January 5, 2015–There are smiling faces today among our intrepid spies, their acolytes, and the political figures who stand behind them. The CIA looks to have dodged a bullet on the torture investigation accomplished by the Senate intelligence committee, and the NSA dragnet eavesdropping is safe pending the legislation authorizing it coming up for renewal. Meanwhile, because the Republican Party won control of the Senate in November’s election, the intelligence oversight committee leadership will switch parties. Saxby Chambliss, the Georgia Republican likely to take over from Diane Feinstein, is even more a pushover than she has been.
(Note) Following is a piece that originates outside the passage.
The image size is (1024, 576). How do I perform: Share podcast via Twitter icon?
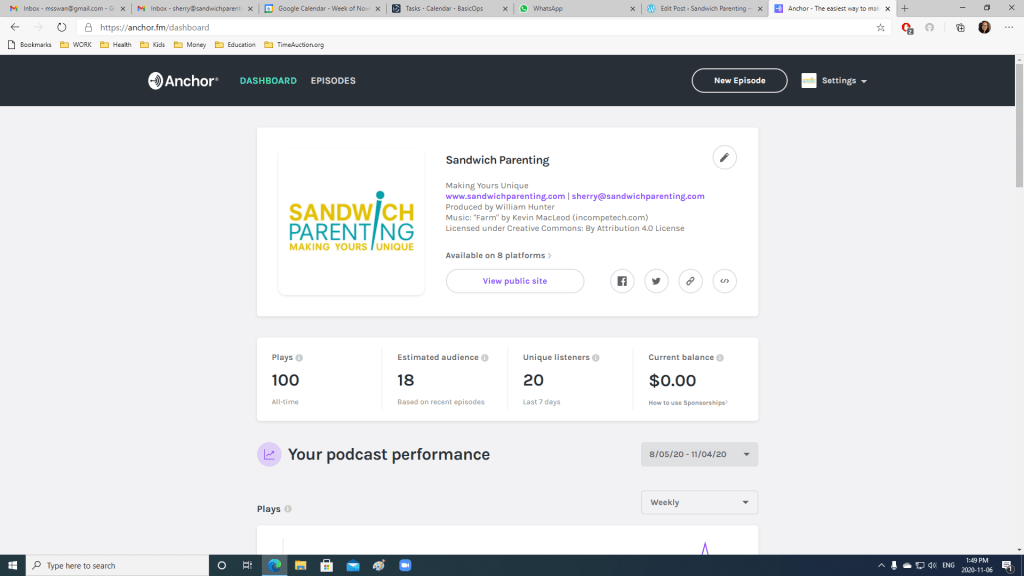pyautogui.click(x=656, y=282)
Game over? The smiling spooks would like to think so. They have fed friendly reporters–like Walter Pincus of the Washington Post–a diet of cherry-picked evidence designed to substantiate their claims. Pincus, with his increasing tendency to cull details from a document and recite them without pondering the deeper meanings of evidence, is making their case. A big conquest was Mark Mazzetti of the New York Times, who ten days ago (December 27) published the spooks’ dream article, “After Scrutiny, CIA Mandate Is Untouched,” which sought to explain why the agency this year, unlike the cauldron of 1975, has succeeded in scooting by its overseers.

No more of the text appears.